■ **Required work**
Copy out verbatim every line from the first line below through the line containing "Cancel changes with", inclusive.

■ **Data shown**
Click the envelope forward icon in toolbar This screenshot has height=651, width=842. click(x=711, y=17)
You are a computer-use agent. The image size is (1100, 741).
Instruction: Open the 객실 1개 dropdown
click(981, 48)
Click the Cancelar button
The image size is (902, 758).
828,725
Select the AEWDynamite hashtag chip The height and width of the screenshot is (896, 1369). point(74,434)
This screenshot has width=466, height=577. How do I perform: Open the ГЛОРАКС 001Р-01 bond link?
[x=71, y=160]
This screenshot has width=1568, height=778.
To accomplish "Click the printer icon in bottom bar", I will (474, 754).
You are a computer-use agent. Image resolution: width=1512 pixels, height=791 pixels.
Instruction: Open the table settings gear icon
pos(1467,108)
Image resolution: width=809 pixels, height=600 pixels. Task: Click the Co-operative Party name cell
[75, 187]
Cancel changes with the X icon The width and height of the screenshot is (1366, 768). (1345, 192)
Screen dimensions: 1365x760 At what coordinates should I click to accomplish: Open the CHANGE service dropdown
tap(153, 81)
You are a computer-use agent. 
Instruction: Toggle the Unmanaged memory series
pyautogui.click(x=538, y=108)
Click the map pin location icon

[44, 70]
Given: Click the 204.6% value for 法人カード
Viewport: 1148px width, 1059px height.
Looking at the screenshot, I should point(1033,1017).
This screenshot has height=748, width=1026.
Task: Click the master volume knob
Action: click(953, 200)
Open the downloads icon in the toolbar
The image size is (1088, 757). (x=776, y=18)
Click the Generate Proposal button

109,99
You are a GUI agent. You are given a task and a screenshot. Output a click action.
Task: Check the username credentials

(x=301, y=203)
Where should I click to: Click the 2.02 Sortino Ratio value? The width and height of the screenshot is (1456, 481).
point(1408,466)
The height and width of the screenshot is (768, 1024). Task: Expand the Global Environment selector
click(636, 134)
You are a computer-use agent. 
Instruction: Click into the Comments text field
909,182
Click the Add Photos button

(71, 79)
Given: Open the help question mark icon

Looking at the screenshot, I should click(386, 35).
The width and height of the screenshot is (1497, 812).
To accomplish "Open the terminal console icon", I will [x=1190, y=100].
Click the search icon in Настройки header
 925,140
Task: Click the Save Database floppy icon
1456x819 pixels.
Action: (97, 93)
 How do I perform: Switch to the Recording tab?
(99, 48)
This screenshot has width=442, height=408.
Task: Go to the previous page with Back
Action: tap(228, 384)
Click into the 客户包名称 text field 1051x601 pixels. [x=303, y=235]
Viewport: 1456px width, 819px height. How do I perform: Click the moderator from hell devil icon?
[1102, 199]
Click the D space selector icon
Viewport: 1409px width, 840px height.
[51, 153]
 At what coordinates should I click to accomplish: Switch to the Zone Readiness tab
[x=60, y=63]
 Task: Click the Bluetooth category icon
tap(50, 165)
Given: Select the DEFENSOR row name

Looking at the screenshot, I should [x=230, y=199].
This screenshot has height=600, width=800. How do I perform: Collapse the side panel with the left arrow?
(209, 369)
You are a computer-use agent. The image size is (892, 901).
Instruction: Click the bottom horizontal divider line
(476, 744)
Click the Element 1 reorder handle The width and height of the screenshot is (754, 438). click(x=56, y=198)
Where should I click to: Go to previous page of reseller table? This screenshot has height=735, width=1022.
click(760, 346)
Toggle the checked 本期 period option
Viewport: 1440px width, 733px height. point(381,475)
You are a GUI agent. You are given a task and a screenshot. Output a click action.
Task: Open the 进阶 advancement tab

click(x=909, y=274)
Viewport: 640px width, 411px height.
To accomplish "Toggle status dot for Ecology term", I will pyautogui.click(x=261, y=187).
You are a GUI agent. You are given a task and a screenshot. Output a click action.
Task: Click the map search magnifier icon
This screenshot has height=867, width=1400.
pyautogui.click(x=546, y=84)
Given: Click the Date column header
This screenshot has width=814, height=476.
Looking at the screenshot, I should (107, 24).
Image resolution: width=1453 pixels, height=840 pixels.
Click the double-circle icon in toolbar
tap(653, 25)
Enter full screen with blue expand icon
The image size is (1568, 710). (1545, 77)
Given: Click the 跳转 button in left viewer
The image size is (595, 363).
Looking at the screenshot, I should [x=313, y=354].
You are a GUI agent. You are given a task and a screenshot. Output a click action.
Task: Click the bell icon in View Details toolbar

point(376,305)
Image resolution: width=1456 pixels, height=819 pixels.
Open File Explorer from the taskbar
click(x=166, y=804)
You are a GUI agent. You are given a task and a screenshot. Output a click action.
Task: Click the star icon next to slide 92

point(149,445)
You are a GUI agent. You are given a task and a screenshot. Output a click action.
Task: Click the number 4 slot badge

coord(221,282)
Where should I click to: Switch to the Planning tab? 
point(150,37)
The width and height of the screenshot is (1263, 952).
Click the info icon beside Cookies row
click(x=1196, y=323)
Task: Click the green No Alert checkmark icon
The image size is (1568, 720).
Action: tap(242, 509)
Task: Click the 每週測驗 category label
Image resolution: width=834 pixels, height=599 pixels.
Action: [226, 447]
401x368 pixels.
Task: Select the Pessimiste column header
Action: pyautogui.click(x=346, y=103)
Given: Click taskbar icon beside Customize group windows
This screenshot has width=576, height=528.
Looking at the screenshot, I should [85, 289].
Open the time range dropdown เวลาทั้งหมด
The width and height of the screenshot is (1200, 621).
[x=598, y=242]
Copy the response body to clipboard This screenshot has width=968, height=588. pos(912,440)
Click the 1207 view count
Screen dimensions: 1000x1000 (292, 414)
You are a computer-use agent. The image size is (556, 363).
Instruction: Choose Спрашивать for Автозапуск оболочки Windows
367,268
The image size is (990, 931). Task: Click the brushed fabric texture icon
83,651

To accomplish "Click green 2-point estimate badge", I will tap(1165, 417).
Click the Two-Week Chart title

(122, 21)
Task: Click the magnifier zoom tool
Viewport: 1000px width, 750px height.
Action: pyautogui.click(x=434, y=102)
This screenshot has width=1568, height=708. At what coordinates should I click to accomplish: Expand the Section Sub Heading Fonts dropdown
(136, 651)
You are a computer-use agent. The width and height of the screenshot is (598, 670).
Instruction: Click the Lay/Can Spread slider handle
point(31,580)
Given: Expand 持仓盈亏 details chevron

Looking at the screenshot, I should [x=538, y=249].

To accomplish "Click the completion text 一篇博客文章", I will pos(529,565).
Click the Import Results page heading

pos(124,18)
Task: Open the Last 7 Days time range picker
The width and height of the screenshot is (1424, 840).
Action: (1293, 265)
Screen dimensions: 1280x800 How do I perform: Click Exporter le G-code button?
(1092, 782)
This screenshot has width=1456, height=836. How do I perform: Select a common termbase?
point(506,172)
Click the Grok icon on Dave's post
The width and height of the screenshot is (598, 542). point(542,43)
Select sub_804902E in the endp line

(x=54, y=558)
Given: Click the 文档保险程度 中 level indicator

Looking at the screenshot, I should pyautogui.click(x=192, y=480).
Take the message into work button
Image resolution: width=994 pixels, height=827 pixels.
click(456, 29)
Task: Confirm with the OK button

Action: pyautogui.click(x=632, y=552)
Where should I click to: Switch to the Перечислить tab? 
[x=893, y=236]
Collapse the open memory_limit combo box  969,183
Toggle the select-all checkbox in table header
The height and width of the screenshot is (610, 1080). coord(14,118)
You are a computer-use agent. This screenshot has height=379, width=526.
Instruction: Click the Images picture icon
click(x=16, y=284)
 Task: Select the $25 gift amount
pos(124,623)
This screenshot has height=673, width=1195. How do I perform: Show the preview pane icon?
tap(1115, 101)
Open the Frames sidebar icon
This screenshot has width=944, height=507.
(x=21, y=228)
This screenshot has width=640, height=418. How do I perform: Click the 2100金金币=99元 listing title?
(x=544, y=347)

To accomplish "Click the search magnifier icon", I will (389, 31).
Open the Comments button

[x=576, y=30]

■ **Answer to this task**
Click the envelope forward icon in toolbar This screenshot has height=651, width=842. click(x=711, y=17)
You are a computer-use agent. The image size is (1100, 741).
Instruction: Open the 객실 1개 dropdown
click(981, 48)
Click the Cancelar button
The image size is (902, 758).
828,725
Select the AEWDynamite hashtag chip The height and width of the screenshot is (896, 1369). point(74,434)
This screenshot has width=466, height=577. How do I perform: Open the ГЛОРАКС 001Р-01 bond link?
[x=71, y=160]
This screenshot has width=1568, height=778.
To accomplish "Click the printer icon in bottom bar", I will (474, 754).
You are a computer-use agent. Image resolution: width=1512 pixels, height=791 pixels.
Instruction: Open the table settings gear icon
pos(1467,108)
Image resolution: width=809 pixels, height=600 pixels. Task: Click the Co-operative Party name cell
[75, 187]
Cancel changes with the X icon The width and height of the screenshot is (1366, 768). (1345, 192)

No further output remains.